Die Bedeutung von Nachhaltigkeit hat in den letzten Jahren in allen Aspekten des öffentlichen Lebens immer mehr an Bedeutung gewonnen, insbesondere aber in Bezug auf die Geschäftspraktiken von Unternehmen. Auch im Finanzsektor ist es für Banken wichtig, Nachhaltigkeit in ihren Risikoprozess zu integrieren, um eine umfassendere Betrachtung des Risikobegriffes zu erreichen, regulatorische Anforderungen zu erfüllen, langfristigen Erfolg zu gewährleisten und den Anforderungen ihrer Kunden und anderen Stakeholdern gerecht zu werden.

Der Risikobegriff im Kontext der ESG-Kriterien

Herkömmliche Risikoarten, die im Gesamtbanksteuerungsprozess berücksichtigt werden, sind Markt- und Kreditrisiken, Liquiditäts- und Zinsänderungsrisiken oder auch Politik- und Regulierungsrisiken (MaRisk-Novelle der BaFin). Die Quantifizierung dieser Risiken fällt aufgrund ihrer Beschaffenheit vergleichsweise leichter als die von Umwelt- oder sozialen Risiken.

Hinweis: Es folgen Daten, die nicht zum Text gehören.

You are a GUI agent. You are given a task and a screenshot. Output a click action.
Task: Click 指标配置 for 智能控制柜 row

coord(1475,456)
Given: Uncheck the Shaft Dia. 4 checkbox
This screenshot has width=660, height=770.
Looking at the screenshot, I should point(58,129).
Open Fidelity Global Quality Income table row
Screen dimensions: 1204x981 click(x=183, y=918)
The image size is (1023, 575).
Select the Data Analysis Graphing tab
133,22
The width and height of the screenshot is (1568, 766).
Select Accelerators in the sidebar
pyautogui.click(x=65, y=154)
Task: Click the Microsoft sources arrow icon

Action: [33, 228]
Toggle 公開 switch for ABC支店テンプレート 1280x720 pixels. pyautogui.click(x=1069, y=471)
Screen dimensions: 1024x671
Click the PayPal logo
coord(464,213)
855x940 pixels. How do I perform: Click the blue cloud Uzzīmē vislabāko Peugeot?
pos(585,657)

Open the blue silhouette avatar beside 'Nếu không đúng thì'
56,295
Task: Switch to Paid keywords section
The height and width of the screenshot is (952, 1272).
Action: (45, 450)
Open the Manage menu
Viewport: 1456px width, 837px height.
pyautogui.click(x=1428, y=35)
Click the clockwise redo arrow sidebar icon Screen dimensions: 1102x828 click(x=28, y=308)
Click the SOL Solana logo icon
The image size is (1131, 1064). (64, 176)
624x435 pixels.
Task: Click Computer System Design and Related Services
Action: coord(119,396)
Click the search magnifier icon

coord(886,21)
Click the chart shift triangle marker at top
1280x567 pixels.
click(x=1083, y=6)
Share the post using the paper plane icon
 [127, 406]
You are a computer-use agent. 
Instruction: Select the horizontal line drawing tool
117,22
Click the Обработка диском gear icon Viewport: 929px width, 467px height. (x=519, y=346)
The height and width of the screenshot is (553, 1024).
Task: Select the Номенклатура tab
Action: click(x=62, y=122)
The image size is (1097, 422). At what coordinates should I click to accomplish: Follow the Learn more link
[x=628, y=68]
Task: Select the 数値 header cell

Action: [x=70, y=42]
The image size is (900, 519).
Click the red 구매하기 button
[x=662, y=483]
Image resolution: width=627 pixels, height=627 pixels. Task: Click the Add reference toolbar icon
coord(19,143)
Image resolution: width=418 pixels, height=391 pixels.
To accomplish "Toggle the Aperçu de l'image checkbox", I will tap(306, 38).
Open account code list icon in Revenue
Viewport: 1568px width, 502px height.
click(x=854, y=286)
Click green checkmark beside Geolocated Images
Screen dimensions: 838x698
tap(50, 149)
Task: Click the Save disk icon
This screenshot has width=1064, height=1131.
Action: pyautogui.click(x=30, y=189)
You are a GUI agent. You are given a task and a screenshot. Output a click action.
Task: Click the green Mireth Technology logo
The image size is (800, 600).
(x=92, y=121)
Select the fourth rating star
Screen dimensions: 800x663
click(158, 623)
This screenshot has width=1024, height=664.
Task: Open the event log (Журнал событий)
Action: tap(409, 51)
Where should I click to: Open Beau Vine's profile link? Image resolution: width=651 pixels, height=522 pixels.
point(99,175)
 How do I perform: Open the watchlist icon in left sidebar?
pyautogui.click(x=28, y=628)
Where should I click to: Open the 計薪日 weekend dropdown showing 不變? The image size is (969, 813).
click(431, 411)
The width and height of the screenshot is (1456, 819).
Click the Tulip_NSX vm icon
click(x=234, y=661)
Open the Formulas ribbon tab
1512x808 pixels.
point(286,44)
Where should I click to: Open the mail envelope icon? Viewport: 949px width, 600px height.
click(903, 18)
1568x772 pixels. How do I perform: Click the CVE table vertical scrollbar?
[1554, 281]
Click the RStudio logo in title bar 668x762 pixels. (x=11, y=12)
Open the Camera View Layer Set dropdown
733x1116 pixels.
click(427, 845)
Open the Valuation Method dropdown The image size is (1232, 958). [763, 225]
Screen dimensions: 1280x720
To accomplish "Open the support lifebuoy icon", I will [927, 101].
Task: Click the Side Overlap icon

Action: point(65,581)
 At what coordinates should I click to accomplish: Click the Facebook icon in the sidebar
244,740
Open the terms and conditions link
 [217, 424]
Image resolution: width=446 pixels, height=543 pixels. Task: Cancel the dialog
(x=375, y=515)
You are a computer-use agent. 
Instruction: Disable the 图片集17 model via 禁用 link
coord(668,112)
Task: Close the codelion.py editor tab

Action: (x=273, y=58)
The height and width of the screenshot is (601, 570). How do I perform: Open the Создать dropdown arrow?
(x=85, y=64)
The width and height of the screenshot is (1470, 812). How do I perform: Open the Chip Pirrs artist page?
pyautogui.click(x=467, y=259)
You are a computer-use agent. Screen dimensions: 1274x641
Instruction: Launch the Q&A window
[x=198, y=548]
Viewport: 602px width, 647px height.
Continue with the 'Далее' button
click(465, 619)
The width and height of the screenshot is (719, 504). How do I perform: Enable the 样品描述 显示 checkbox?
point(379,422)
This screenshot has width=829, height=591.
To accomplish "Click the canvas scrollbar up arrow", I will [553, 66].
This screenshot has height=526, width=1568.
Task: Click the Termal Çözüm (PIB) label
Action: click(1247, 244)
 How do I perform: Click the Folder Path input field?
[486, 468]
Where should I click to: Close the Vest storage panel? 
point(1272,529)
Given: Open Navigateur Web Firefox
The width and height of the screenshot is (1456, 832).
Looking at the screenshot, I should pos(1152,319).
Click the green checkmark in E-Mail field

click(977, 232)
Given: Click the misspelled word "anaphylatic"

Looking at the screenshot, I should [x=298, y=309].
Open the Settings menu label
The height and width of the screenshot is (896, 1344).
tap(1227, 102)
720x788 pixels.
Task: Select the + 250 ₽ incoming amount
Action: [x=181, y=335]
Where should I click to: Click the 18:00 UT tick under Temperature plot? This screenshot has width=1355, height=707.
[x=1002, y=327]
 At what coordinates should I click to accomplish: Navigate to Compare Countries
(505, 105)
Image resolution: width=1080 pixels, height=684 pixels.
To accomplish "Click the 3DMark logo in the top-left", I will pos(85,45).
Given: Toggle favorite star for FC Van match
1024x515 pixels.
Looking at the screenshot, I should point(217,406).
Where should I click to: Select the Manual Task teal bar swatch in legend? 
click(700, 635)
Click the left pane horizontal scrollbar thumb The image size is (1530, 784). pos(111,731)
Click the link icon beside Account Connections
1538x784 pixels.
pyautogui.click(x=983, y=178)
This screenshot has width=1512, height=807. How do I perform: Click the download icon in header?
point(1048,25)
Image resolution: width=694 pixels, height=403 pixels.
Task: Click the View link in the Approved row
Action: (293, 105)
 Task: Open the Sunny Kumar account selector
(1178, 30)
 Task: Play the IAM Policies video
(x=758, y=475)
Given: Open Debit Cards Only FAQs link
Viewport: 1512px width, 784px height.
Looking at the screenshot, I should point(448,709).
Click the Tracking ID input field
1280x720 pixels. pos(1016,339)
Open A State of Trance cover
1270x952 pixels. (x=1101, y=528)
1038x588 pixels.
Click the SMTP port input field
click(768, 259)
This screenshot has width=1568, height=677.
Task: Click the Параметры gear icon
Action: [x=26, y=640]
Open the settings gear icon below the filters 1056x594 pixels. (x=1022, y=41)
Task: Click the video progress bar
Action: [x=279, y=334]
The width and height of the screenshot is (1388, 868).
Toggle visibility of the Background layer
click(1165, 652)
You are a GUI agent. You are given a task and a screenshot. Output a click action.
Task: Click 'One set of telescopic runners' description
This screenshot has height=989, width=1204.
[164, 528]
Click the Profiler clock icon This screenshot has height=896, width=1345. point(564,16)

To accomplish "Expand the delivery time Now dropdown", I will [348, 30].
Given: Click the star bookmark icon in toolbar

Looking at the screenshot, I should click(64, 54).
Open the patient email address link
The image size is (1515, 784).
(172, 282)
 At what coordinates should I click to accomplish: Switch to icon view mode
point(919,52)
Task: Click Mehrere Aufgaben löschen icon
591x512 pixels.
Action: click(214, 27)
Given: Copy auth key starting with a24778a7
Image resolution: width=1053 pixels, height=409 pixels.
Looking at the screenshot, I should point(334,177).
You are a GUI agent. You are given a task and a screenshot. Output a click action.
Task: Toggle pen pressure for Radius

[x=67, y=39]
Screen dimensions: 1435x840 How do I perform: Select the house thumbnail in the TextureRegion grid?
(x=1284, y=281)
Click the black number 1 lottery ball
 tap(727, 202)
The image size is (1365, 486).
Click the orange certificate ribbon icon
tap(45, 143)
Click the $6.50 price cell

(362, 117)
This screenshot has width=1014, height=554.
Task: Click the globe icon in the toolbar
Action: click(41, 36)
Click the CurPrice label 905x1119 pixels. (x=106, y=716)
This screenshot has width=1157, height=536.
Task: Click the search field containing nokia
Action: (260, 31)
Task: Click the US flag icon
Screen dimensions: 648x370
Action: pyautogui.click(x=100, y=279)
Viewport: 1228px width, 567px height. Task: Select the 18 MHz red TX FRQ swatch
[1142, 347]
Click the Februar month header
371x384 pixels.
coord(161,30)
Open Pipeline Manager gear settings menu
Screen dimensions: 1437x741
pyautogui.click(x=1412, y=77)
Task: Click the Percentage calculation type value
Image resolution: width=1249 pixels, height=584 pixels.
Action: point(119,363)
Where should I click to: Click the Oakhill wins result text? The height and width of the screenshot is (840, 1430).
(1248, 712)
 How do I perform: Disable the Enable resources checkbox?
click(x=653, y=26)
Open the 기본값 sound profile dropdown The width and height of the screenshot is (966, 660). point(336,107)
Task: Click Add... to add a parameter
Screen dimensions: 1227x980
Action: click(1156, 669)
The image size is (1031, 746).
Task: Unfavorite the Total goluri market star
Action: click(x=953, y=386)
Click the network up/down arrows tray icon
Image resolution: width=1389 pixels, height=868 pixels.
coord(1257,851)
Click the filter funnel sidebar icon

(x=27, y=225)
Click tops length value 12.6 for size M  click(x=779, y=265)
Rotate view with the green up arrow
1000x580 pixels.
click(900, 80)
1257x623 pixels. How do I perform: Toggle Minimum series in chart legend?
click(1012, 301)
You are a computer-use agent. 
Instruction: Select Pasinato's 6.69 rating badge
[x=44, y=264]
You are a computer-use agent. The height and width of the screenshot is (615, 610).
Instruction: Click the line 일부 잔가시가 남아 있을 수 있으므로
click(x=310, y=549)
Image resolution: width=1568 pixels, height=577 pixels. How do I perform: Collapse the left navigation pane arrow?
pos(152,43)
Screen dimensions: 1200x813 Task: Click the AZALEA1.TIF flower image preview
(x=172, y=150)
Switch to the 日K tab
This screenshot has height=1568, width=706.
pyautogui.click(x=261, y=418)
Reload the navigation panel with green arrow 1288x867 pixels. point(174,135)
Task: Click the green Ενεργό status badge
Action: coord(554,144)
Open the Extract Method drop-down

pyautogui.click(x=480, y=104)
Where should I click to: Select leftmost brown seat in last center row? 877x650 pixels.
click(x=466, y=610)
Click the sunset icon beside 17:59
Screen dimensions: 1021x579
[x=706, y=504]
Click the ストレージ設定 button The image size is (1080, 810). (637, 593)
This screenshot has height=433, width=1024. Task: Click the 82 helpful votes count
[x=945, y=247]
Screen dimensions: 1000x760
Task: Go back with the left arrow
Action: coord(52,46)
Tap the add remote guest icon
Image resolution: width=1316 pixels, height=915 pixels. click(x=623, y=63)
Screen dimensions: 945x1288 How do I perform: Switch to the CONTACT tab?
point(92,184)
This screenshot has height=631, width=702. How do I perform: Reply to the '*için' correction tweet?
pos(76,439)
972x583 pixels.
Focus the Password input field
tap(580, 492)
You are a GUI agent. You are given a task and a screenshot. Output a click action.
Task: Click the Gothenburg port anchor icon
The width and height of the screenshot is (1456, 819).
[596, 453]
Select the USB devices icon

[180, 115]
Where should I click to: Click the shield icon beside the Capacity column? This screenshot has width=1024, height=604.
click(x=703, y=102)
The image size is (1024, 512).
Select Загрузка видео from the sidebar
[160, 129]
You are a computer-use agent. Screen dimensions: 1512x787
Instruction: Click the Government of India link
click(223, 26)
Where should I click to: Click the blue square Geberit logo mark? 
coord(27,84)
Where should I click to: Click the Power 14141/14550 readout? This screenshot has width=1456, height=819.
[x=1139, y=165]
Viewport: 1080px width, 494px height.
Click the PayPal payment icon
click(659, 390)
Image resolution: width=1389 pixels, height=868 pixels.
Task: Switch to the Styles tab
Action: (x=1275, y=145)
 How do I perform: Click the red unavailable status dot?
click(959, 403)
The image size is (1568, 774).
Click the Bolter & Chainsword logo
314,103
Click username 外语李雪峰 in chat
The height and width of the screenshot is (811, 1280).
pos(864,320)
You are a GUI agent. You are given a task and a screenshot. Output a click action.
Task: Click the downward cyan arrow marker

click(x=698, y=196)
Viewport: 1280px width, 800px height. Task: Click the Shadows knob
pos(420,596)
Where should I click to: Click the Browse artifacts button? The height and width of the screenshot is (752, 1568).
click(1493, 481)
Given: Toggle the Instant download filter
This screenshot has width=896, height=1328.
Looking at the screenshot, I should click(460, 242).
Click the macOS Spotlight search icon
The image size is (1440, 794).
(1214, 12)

Risiken der Nachhaltigkeit umfassen Ereignisse oder Umstände aus den Bereichen Umwelt, soziale Fragen und Unternehmensführung, die tatsächlich oder potenziell nachteilige Auswirkungen auf die finanzielle Lage, Vermögenswerte, Erträge und den Ruf eines Kreditinstituts haben können. Nachhaltigkeitsrisiken, die durch den Klimawandel entstehen, lassen sich in physische Risiken und Transitionsrisiken unterteilen.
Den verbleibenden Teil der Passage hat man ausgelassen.